PROBLEM REQUIREMENTS | Write the next part of the passage about Tim Hortons' sales and expansion plans, picking up after its last sentence.

A Tim Hortons located in Toronto, Ontario

TDL Group recorded $1.48 billion in sales in 2005. Tim Hortons also operates locations on Canadian and American university campuses, including Brock University, Durham College, Georgian College, Algonquin College, Canisius College, York University, Toronto Metropolitan University, University at Buffalo, SUNY Plattsburgh, University of British Columbia, Memorial University of Newfoundland, University of Western Ontario, and Simon Fraser University.

In March 2010, Tim Hortons announced further expansion on both sides of the Canada–US border to be completed by 2013. The plan called for 600 new stores in Canada (primarily in Quebec and Western Canada but also including smaller communities) and 300 new stores in the U.S. (primarily in its existing markets of Michigan, New York, and Ohio). It also called for expansion into such non-standard store locations as hospitals, universities, and airports, as well as extending its co-branding initiative with U.S. ice cream chain Cold Stone Creamery, which began in 2009, to cover 60 Canadian stores and 25 to 35 new and existing U.S. stores. It also included testing a new café/bake shop concept in at least 10 existing U.S. locations, including "enhanced finishes, fixtures, and seating areas" as well as an expansion of menu offerings.

(Stored data)

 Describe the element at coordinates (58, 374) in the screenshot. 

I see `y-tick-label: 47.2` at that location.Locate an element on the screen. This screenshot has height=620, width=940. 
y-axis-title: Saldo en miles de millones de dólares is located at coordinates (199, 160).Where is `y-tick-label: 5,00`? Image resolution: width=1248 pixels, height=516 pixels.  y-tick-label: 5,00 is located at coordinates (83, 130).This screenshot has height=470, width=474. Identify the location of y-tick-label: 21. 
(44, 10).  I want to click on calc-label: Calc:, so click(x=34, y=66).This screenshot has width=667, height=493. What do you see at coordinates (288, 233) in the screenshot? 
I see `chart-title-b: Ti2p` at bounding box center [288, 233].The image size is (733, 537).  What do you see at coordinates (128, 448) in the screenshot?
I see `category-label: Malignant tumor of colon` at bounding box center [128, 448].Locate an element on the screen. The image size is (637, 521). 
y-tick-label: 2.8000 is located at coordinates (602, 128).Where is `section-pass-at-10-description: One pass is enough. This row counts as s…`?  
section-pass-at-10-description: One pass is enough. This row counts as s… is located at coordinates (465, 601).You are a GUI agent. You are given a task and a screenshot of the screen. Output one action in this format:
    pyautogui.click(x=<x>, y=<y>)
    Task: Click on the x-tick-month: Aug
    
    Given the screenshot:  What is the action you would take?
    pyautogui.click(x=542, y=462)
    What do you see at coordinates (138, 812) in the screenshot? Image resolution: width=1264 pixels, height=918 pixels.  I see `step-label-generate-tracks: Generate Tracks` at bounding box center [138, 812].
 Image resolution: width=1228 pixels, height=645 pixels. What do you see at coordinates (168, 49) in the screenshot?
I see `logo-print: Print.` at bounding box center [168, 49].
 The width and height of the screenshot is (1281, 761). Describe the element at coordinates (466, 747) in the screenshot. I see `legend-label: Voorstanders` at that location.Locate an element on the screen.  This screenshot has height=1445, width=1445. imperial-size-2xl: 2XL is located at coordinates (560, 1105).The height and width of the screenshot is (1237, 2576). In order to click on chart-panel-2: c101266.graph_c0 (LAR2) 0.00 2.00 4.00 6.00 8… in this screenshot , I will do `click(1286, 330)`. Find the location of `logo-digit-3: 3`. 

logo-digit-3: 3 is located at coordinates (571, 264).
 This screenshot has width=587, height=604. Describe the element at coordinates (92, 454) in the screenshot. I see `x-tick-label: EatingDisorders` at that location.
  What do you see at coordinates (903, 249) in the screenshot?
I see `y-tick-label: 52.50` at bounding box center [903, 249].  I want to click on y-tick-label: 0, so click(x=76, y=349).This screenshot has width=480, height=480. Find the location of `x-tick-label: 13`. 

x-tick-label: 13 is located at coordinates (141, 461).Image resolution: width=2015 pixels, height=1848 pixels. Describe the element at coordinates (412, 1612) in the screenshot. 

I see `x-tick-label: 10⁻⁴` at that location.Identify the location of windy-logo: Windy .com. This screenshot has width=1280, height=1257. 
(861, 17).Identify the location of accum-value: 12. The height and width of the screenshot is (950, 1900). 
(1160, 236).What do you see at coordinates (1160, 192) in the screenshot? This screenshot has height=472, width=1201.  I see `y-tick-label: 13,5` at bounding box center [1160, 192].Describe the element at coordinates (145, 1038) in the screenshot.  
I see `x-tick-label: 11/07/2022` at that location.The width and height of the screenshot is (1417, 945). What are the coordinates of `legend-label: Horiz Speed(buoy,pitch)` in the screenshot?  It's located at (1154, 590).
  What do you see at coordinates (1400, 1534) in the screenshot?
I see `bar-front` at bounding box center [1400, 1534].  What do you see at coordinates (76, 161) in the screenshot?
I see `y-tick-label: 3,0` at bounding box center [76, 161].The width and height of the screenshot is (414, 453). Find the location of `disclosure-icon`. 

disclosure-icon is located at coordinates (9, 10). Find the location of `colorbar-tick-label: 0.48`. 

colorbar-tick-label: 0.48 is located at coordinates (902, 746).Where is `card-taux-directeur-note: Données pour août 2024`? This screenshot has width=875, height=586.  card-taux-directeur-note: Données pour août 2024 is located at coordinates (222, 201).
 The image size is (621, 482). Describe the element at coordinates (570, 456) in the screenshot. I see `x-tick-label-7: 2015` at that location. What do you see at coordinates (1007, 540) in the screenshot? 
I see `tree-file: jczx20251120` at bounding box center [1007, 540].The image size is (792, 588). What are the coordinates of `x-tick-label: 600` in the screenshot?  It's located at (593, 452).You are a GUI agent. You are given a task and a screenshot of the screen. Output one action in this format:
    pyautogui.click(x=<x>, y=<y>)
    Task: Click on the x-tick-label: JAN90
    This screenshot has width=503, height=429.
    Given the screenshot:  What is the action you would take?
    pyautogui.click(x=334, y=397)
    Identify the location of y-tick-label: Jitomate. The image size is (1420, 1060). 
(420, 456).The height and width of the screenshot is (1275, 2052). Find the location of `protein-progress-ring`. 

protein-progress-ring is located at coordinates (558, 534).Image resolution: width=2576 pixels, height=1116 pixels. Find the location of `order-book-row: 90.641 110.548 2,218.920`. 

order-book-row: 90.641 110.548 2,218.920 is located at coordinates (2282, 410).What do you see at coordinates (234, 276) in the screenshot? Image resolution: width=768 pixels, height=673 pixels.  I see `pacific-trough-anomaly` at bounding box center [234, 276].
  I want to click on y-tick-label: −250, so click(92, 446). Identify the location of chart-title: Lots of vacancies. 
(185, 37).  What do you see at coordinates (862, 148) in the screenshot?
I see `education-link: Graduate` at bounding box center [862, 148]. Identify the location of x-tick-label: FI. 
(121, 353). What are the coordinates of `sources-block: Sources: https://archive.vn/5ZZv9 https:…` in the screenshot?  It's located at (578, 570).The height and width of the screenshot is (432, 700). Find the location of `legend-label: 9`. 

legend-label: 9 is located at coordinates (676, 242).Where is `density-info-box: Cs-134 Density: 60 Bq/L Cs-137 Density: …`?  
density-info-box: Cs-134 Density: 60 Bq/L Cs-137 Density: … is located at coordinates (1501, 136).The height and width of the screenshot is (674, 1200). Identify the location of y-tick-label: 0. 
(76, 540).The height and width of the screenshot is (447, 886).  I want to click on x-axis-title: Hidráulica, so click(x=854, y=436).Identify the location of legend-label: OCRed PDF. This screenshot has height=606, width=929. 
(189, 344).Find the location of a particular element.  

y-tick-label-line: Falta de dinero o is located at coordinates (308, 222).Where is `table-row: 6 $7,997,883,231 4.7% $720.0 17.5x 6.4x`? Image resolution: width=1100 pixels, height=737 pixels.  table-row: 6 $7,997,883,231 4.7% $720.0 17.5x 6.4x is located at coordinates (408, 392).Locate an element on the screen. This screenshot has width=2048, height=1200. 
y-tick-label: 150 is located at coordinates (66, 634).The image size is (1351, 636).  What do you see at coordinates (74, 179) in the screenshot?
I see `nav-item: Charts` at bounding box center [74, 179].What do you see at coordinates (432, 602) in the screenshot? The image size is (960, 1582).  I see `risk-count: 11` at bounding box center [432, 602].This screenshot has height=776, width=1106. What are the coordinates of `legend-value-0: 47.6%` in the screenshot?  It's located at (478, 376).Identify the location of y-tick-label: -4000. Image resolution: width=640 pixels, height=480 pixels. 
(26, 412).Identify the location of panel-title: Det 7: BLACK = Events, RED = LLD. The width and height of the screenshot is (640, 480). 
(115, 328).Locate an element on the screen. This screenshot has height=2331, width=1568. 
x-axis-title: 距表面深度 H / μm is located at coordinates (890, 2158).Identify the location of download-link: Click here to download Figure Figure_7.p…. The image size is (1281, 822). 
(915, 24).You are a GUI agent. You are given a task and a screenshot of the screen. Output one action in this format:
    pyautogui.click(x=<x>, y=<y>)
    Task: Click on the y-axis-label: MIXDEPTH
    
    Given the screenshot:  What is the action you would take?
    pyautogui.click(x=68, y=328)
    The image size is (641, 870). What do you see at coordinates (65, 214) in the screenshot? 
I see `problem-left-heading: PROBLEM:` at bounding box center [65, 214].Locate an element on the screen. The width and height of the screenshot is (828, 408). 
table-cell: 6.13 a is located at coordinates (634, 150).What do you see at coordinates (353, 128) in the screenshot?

RESULT |
In 2010, Tim Hortons opened what were then its northernmost locations: three kiosks at NorthMart stores in Iqaluit, Nunavut. This expanded Tim Hortons' presence in every province and territory of Canada. According to Nick Javor, senior vice-president of corporate affairs at Tim Hortons, "You could say it's overdue. If we can be in Kandahar, why can't we be in Iqaluit?"

In December 2011, Tim Hortons opened its 4,000th restaurant. In 2012, Tim Hortons Inc. recorded its total revenues at $3.12 billion (CDN).

====United States====
Initially, the U.S. stores were the result of natural expansion in Canada–U.S. border areas (e.g., stores in Maine and the Buffalo, New York, area where Horton played from 1972 to 1974 as a member of the Buffalo Sabres). The first United States locations were opened in Deerfield Beach, Florida, and Pompano Beach, Florida, in 1981, but they proved unsuccessful and were closed.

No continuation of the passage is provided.